To Do Lists. I have been a list maker for as long as I have been able to write. To do lists for everything from groceries and social planning to client and company priorities help me to balance my entrepreneurial endeavors with my desire to continue be a thoughtful son, brother, uncle, partner, friend with a well maintained household.
What advice would you give your younger self?
Everybody makes mistakes. Don’t replay your mistakes on a constant loop. Learn from them. Make it right. Move on.
And…answer the phone every time your beloved grandmother calls you. Visit her more often than she asks. You won’t always have her ear and her heart to listen and love you.
Tell us something you believe almost nobody agrees with you on?
Regardless of the situation, social or professional, familiar or foreign, a gentleman always pays the bill. No matter what. And, a gentleman always stands when a lady enters or leaves a room or sits down/gets up from a table or bar. Nearly everyone I know laughs when I do this.
What is the one thing you repeatedly do and recommend everyone else do?
Lead with kindness and mind your manners. If you curse or raise your voice, you have already lost.
When you feel overwhelmed or unfocused, what do you do?
Generally one or both of the following: Sequester myself on one of my porches, preferably the upper reading porch off of the master bedroom and read several passages from a hard copy volume of Edna St. Vincent Millay poems or a beloved novel.
Call my best friend of 35 years who lives 3 miles away and is a professional psychotherapist and invite him over for a cocktail and calming discourse.
What is one strategy that has helped you grow your business or advance in your career?

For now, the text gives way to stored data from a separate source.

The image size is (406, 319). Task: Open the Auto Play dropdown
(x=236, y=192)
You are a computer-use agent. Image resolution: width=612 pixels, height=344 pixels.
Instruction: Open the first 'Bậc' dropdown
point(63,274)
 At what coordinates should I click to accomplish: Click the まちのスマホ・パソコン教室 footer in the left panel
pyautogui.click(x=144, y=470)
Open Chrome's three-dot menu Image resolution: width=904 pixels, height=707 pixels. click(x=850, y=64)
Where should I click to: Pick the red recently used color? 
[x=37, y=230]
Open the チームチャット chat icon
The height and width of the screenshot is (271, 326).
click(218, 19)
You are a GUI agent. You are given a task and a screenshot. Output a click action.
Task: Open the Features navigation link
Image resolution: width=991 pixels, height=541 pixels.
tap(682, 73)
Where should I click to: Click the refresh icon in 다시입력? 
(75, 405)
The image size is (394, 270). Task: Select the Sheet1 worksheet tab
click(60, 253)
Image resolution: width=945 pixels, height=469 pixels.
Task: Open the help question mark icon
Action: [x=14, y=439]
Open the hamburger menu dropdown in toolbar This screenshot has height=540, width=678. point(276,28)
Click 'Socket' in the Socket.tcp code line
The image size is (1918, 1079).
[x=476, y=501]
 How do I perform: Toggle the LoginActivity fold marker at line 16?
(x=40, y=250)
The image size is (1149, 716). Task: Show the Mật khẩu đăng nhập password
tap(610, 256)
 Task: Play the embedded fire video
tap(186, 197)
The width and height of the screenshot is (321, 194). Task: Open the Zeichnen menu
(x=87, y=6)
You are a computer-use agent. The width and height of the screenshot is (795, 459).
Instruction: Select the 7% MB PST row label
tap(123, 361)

Communicate clearly and often. Do not be afraid to be vulnerable. It is my firm belief that assumptions adversely affect relationships much more so than honesty ever could.
What is one failure in your career, how did you overcome it, and what lessons did you take away from it?
Early in my career I thought being a strong leader meant doing it all. As my responsibilities grew, I hit decision and task fatigue and ended up being a bottleneck and jeopardizing growth. I have learned that delegation isn’t weakness, it’s leadership. Surround yourself with the right colleagues and give them ownership and yourself, freedom.
What is one piece of software that helps you be productive? How do you use it?
I use Slack for messaging with my entire team. I have set up channels for specific clients or financial teams and it allows us to answer each other’s questions more efficiently without filling up our in-boxes with email communications.
Do you have a favorite book or podcast you’ve gotten a ton of value from and why?
Harper Lee’s To Kill a Mockingbird has been my favorite novel since I was 14. I have reread it nearly 10 times and have always gotten something new each time. Scout (the daughter of Atticus Finch the protagonist) learns a life lesson about prejudice being taught instead of biological. But it’s her awakening about the true nature of their neighbor Arthur “Boo” Radley that gets me every time. I can quote her end of novel speech about Boo saving her and her brother’s life.
What’s a movie or series you recently enjoyed and why?
I have always been a bit anachronistic when it comes to movies. Turner Classic Movies is a staple in my home. Out of Africa has been my favorite movie since I was a teenager. I watched it last week when Robert Redford, another of one of my heroes, passed away. Out of Africa…it’s not just the stunning cinematography or the sweeping score or the beautiful cast and their love story and what that eventually costs them…it’s more about Karin Blixin (Meryl Streep) and her journey and resilience that resonate with me. I have always wanted to go and was lucky enough to journey to Africa for 3 weeks in 2018…complete with a week on safari.
Key learnings
- Be a curious life-long learner. Seek growth through media, experience, and others.
- Value deep relationships and don’t take loved ones and time with them for granted.
- Make mistakes. Own them. And use them as fuel to become stronger.